In order to achieve the purpose, the technical scheme of the invention is realized as follows:

a method for dispatching a plurality of sets of Turbo decoders comprises the steps of presetting and managing an idle decoder queue and an idle ID queue, detecting the state of an input buffer area, starting an idle decoder when data to be decoded in the input buffer area is to be decoded, and deleting the ID number of the decoder from the idle ID queue;

the decoded data is buffered in the output buffer and read.

Further, a pointer A for indicating the number of idle decoders is preset; the managing a free decoder queue comprises:

when pointer A is at the end of the free decoder queue, indicating that all decoders are free;

when a decoder is started, the pointer A moves forward one bit in the idle decoder queue, and the number of the idle decoders is reduced by one;

when the decoded data is read, pointer a is shifted backward by one bit in the idle decoder queue, and the number of idle decoders is increased by one.

Further, the managing the idle decoder queue further comprises: detecting whether an ID in the idle ID queue is read;

when an ID is detected to be read, which indicates that the decoder corresponding to the ID is started, the pointer A moves forward one bit in the idle decoder queue, and the number of the idle decoders is reduced by one.

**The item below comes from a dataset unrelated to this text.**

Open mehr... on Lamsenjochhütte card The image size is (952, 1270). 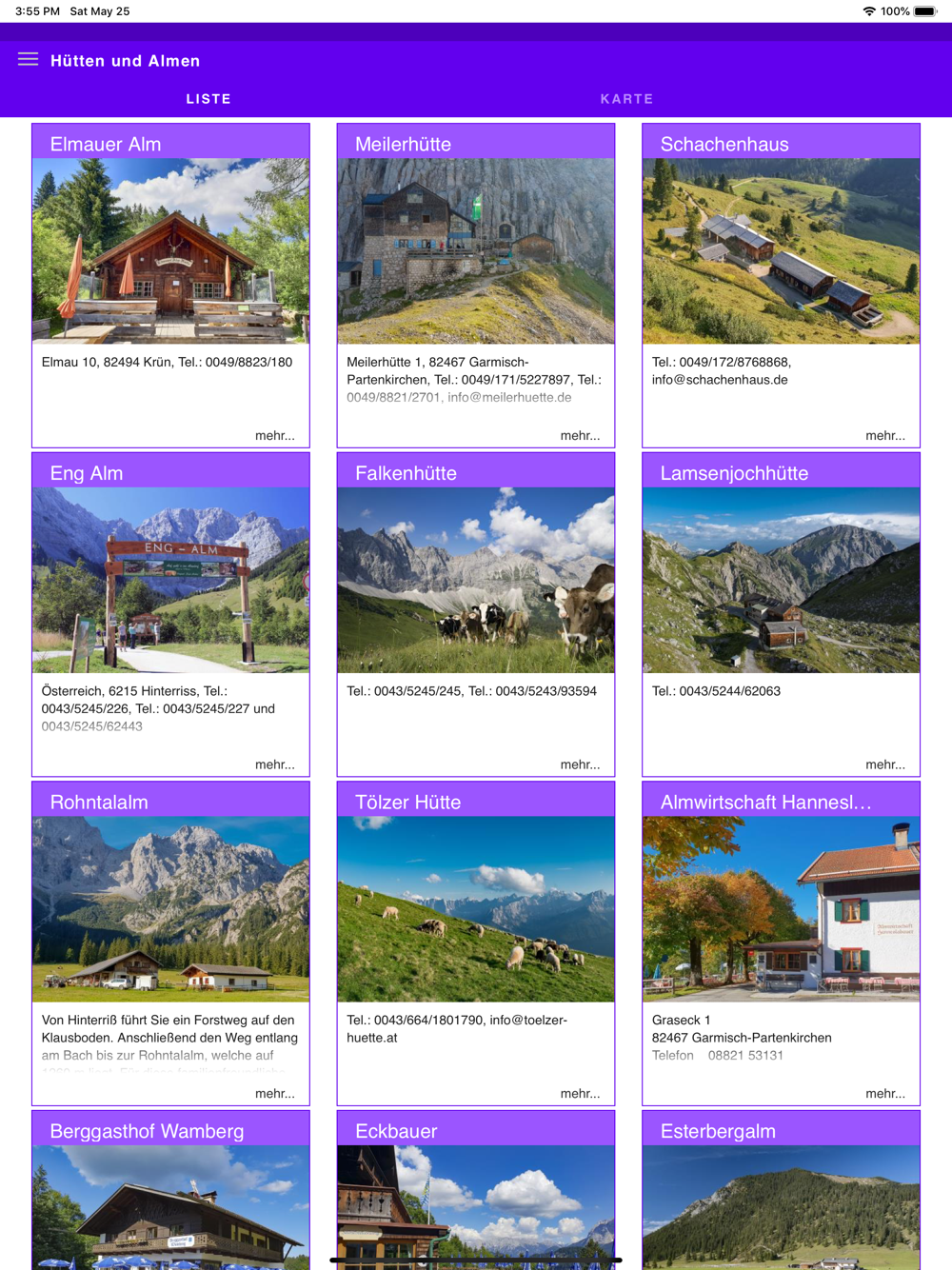(885, 764)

Further, the method for managing the idle decoder queue further comprises: detecting whether the decoded data is cached in an output buffer area;

when detecting that the decoded data is buffered in the output buffer area, the pointer A moves backwards by one bit in the idle decoder queue, and the number of the idle decoders is increased by one.

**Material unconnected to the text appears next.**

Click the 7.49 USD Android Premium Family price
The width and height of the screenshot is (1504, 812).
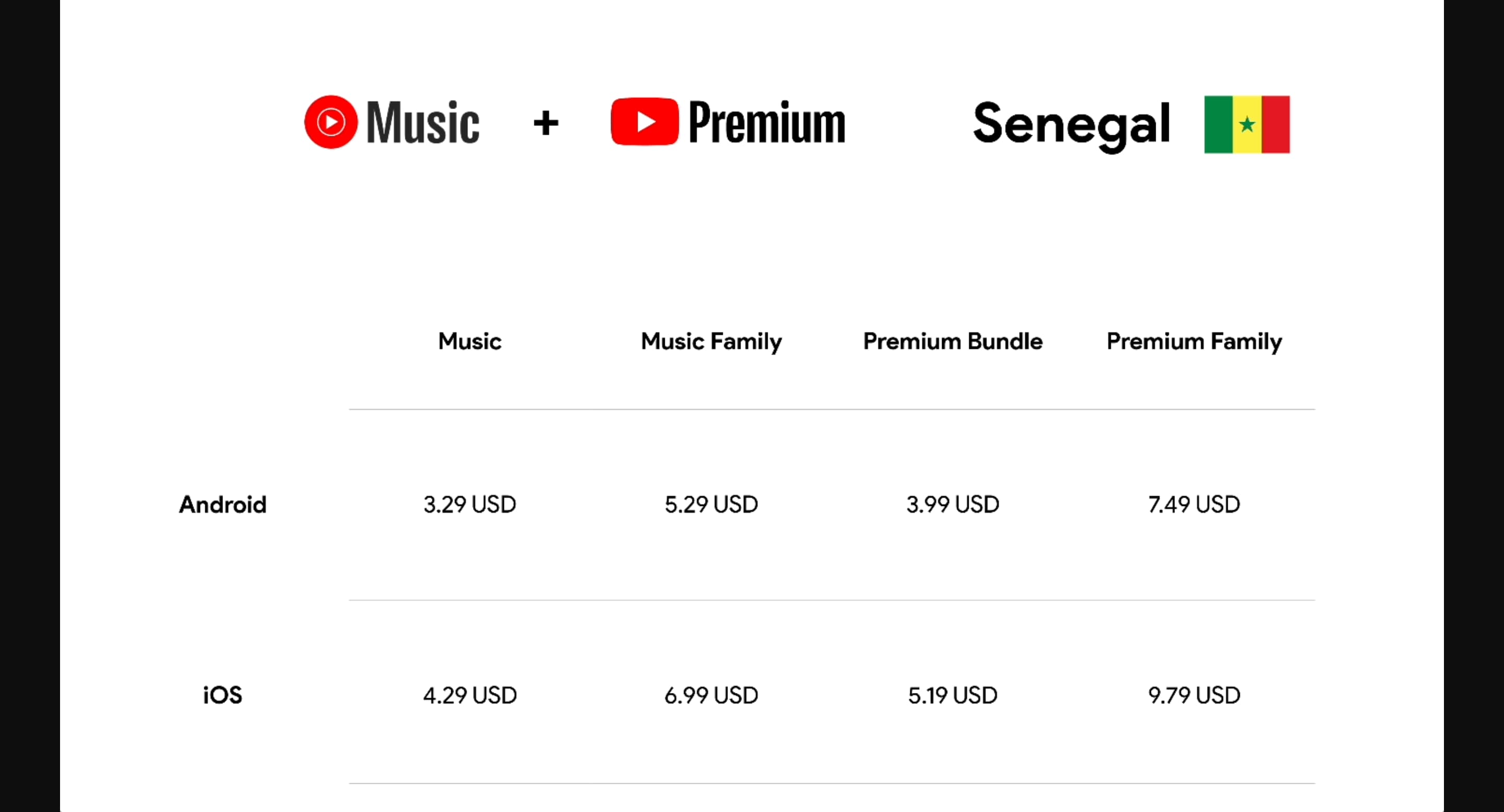tap(1194, 504)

Further, the method for managing the idle decoder queue further comprises:

and when the ID in the idle ID queue is detected to be read and the decoded data is detected to be cached in an output buffer area, the number of idle decoders is unchanged.

Further, the method for managing the free queue further comprises the following steps:

when the pointer A is positioned at the head end of the idle decoder queue, the number of the idle decoders is zero, and the idle decoders are all busy and are not allowed to write data.

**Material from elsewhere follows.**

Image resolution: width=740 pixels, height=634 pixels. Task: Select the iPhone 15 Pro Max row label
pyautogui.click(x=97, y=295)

The method also comprises the steps of presetting a pointer C for representing the number of the effective idle IDs and a pointer B for representing the head position of the idle ID queue;

the managing the idle ID queue includes:

the pointer C is positioned at the tail end of the effective idle ID queue and represents the number of idle IDs which can be effectively used; pointer B is always at the head of the free ID queue and when the decoder needs to assign an ID, the free ID is taken from the position indicated by pointer B.

Further, the method for managing the idle ID queue further comprises:

detecting whether the idle ID is read;

when the idle ID is detected to be read, selecting the idle ID at the position of the pointer B, recording the ID, moving the pointer C forward by one bit, and adding an invalid ID mark at the original position of the pointer C;

and when the idle ID is not detected to be read, the idle ID queue is not changed.

Further, the method for managing the idle ID queue further comprises:

detecting whether the decoded data is read or not;

when detecting that the decoded data is read, moving the pointer C backward by one bit to indicate that the ID indicated by the original position of the pointer C is idle;

and when the decoded data is not detected to be read, the idle ID queue is not changed.

Further, the method for managing the idle ID queue further comprises:

when an invalid ID flag is added at the pointer B, all IDs are occupied.

A device for scheduling a plurality of sets of decoders comprises an input scheduling unit, an input buffer area, a decoder resource parallel processing unit and an output scheduling unit; wherein,

the input scheduling unit is used for setting and managing an idle decoder and an idle ID queue, distributing ID for the decoder and detecting whether an input buffer area is occupied;

the input buffer area is used for caching data to be decoded, the input buffer area only caches one transmission block TB data at a time, and the data to be cached is read and then the next data to be decoded is cached;

the decoder resource parallel processing unit is used for realizing the parallel decoding processing of the multiple sets of decoders when the multiple sets of decoders all occupy the ID;

the output buffer area is used for caching the decoded data, caching only one TB data at a time, and caching the next decoded data after the cached data is read;

and the output scheduling unit is used for reading the decoded data and informing the input scheduling unit to adjust the idle decoder and the idle ID queue.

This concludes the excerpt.